WHAT YOU WILL DO »
What you need to produce from the material below is an exact transcription of the lines from the one with "You are a computer-use agent. The height" through the one with "You are a computer-use agent. Viewport: 1200px", both included, and no other line.

EXTRACTED INFORMATION »
--------------------------------------------------
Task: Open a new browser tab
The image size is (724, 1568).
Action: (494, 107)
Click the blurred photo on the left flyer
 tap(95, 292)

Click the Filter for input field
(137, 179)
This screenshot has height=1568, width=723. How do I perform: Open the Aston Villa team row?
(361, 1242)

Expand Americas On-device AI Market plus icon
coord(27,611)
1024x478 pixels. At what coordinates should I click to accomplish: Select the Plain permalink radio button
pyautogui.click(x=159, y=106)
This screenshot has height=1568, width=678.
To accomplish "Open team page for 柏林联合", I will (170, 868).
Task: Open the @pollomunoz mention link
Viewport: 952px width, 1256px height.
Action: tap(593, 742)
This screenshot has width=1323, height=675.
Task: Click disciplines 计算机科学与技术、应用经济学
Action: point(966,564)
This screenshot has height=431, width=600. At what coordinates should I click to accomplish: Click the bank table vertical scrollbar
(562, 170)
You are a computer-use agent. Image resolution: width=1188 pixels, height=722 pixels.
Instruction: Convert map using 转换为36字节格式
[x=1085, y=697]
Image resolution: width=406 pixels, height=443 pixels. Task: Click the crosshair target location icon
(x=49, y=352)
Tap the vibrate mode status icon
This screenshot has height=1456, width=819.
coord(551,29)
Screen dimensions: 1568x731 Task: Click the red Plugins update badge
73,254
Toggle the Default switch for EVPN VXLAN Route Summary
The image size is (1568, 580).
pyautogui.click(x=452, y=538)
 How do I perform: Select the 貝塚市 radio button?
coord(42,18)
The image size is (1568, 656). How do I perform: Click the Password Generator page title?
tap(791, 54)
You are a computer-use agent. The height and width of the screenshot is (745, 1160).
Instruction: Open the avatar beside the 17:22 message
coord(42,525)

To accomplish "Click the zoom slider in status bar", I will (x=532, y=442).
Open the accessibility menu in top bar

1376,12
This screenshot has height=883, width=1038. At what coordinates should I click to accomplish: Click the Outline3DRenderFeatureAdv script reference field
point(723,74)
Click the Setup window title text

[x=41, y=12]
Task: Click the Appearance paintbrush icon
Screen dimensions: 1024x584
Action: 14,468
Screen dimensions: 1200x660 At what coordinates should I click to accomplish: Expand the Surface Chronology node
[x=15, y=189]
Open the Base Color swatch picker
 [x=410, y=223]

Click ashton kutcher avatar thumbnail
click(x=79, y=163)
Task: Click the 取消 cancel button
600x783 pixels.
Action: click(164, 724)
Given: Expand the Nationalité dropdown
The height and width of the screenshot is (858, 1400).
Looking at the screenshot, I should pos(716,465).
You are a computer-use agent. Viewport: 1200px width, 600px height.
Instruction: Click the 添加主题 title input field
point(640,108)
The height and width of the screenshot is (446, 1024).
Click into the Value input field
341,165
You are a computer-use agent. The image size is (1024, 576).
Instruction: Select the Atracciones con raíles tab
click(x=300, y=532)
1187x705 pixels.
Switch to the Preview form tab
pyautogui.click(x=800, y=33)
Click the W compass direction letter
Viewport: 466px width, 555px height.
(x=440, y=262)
--------------------------------------------------
RESULT FOR THIS TASK »
You are a computer-use agent. The height and width of the screenshot is (745, 1160).
Instruction: Open the avatar beside the 17:22 message
coord(42,525)

To accomplish "Click the zoom slider in status bar", I will (x=532, y=442).
Open the accessibility menu in top bar

1376,12
This screenshot has height=883, width=1038. At what coordinates should I click to accomplish: Click the Outline3DRenderFeatureAdv script reference field
point(723,74)
Click the Setup window title text

[x=41, y=12]
Task: Click the Appearance paintbrush icon
Screen dimensions: 1024x584
Action: 14,468
Screen dimensions: 1200x660 At what coordinates should I click to accomplish: Expand the Surface Chronology node
[x=15, y=189]
Open the Base Color swatch picker
 [x=410, y=223]

Click ashton kutcher avatar thumbnail
click(x=79, y=163)
Task: Click the 取消 cancel button
600x783 pixels.
Action: click(164, 724)
Given: Expand the Nationalité dropdown
The height and width of the screenshot is (858, 1400).
Looking at the screenshot, I should pos(716,465).
You are a computer-use agent. Viewport: 1200px width, 600px height.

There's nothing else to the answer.